As it has been a while, differential dataflow is a sweet programming framework which automatically updates its computations when you change its inputs. It goes really fast, scales, does twenty-seven things no other systems can do, blah blah.
In the course of using differential dataflow, you may find yourself using types that contain strings. In one recent, interesting case of program analysis, the input records look like tab-separated lines of text:
<sun.font.SunFontManager$14: void <init>()> <init> () sun.font.SunFontManager$14 void ()V 0
<sun.awt.image.VSyncedBSManager$SingleVSyncedBSMgr: void <init>()> <init> () sun.awt.image.VSyncedBSManager$SingleVSyncedBSMgr void ()V 0
<javax.swing.AbstractAction: boolean shouldReconfigure(java.beans.PropertyChangeEvent)> shouldReconfigure (java.beans.PropertyChangeEvent) javax.swing.AbstractAction boolean (Ljava/beans/PropertyChangeEvent;)Z 1
<sun.font.SunFontManager$14: void <init>()> <init> () sun.font.SunFontManager$14 void ()V 0
...
<java.awt.geom.AffineTransform: void transform(double[],int,double[],int,int)> transform (double[],int,double[],int,int) java.awt.geom.AffineTransform void ([DI[DII)V 5
<java.awt.geom.AffineTransform: void transform(double[],int,double[],int,int)> transform (double[],int,double[],int,int) java.awt.geom.AffineTransform void ([DI[DII)V 5
<java.awt.geom.AffineTransform: void transform(double[],int,double[],int,int)> transform (double[],int,double[],int,int) java.awt.geom.AffineTransform void ([DI[DII)V 5
...
<org.gjt.sp.jedit.pluginmgr.MirrorList: void readXml()> readXml () org.gjt.sp.jedit.pluginmgr.MirrorList void ()V 0
<sun.nio.cs.StandardCharsets$Aliases: void init(java.lang.Object[])> init (java.lang.Object[]) sun.nio.cs.StandardCharsets$Aliases void ([Ljava/lang/Object;)V 1
<sun.nio.cs.StandardCharsets$Aliases: void init(java.lang.Object[])> init (java.lang.Object[]) sun.nio.cs.StandardCharsets$Aliases void ([Ljava/lang/Object;)V 1
<org.gjt.sp.jedit.pluginmgr.MirrorList: void readXml()> readXml () org.gjt.sp.jedit.pluginmgr.MirrorList void ()V 0
...
Barf.
These particular records have a type that is in essence an array of strings six-long, [String; 6], and we need to perform maps, filters, joins, grouping, and even fixed-point iteration, all using types like this (likely with other values of 6).
Before going anywhere too exotic, like Fiji (sigh), the String type totally works in differential dataflow. You can go and do graph computations where the node type is String, or (Vec<String>, bool), or whatever crazy types you kids use to do your graph processing in Javascript (lol, I know… “types”).

---------------

Study questions
**1.** In the differential dataflow excerpt:
(a) What does differential dataflow automatically do when you change its inputs?
(b) In the recent program analysis case, what do the input records look like?
(c) What type do those records have, in essence?
**2.** In the differential dataflow excerpt, substitute "library" for "framework" and write out the stretch from "As it has been" through "do, blah blah.".
**3.** Pick up the differential dataflow excerpt after its last sentence and write what comes next.

---------------

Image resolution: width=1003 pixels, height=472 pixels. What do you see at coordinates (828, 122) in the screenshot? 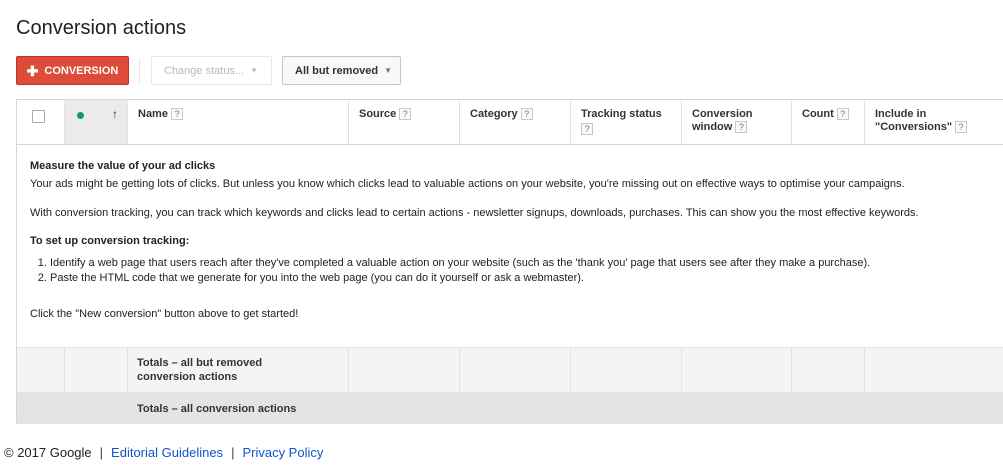
I see `column-count: Count?` at bounding box center [828, 122].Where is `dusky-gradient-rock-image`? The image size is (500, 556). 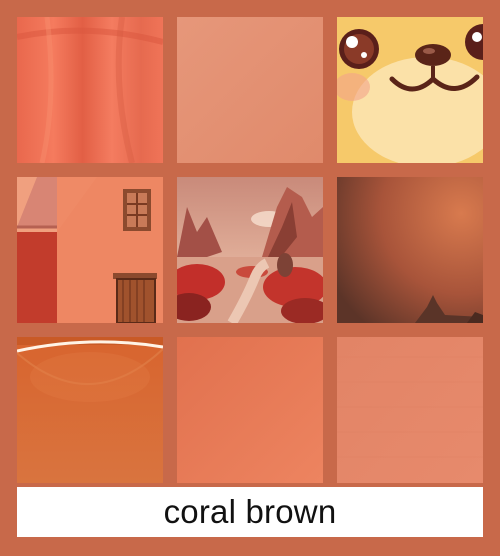 dusky-gradient-rock-image is located at coordinates (410, 250). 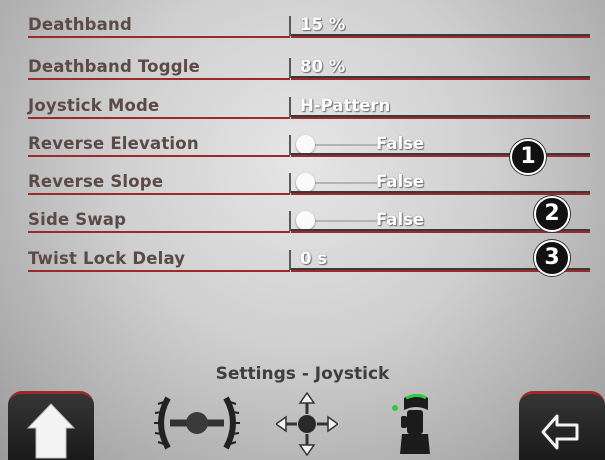 What do you see at coordinates (80, 24) in the screenshot?
I see `setting-label: Deathband` at bounding box center [80, 24].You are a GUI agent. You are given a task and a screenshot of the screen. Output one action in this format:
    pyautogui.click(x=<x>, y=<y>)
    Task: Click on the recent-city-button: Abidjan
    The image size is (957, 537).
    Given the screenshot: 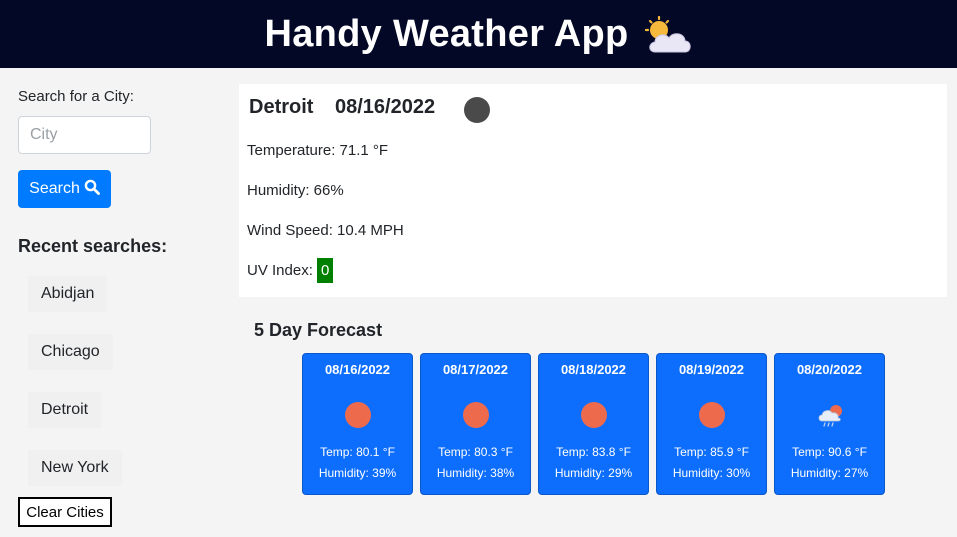 What is the action you would take?
    pyautogui.click(x=68, y=294)
    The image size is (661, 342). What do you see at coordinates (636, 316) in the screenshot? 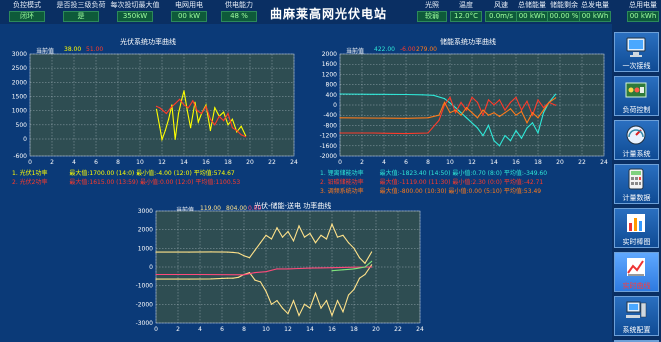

---------------

Solved problems
**1.**
(a) It updates its computations.
(b) Tab-separated lines of text.
(c) An array of strings six-long, [String; 6].

**2.**
As it has been a while, differential dataflow is a sweet programming library which automatically updates its computations when you change its inputs. It goes really fast, scales, does twenty-seven things no other systems can do, blah blah.

**3.**
The String type works but it can be a bit inefficient when compared to something like usize, which is just a much simpler type to work with when we want to hash-distribute records, or sort records, or group them by keys. It is also much more efficient to clone a usize than a String—the latter means we must allocate some memory and most likely de-allocate it at some future point—and generally even using String types means we have some memory indirection along our critical path (farewell, branchless sort performance!).
While String works, it might be interesting to perform something like string interning, in which each of the string instances is replaced by one representative, deduplicating the actual strings (allocations) being used.
Let’s try something same same, but different: replacing each string with a unique integer identifier. We do lose the ability to do string-y operations, like substrings and converting to upper and lower case, but we can still do equality testing and hash-distribution and many of the core things we need to do in our data-parallel compute lifestyle.
In the context of the program analysis project linked above, we can still execute Datalog programs, as they only really care about exact matches between fields.
Single-threaded, string replacement would be super easy:
/// Ensure `string` exists in `map`, return unique identifier.
fn intern_in(string: String, map: &mut HashMap<String, usize>) -> usize {
let len = map.len();
*map.entry(string)
.or_insert(len)
}
Whenever we intern a string, we either return its existing identifier or add it with a new distinct identifier and then return that.
This skips a few fun issues like do we ever remove interned strings (not here), how to we look up strings from their identifiers (a second map, I guess), can we do this in parallel, and maybe a few other issues.
We aren’t going to stick with this approach, but it is good to see that it isn’t all that painful.
Let’s write a fairly simple computation that will intern strings using differential dataflow.
Can’t we just use the above single-threaded fragment? Sure, sure. I did that in the project linked up above. It works, it’s totally fine, but it just feels a bit gross and non-robust. For example, we have to do all of the data loading on one thread, because we can’t intern the strings in parallel. If the set of strings changes dramatically, we keep all of the pre-existing strings around grotting up the place. Also c’mon, this is going to be neat and you might learn something. :D
As a first, guess, couldn’t we just intern strings by hashing each of them and using the hash as the integer identifier? Almost, but there could be collisions. How about, if there are collisions, we pick one winner and re-hash the others until they don’t collide?
Bingo!
/// Assigns a unique identifier to each element of `collection`.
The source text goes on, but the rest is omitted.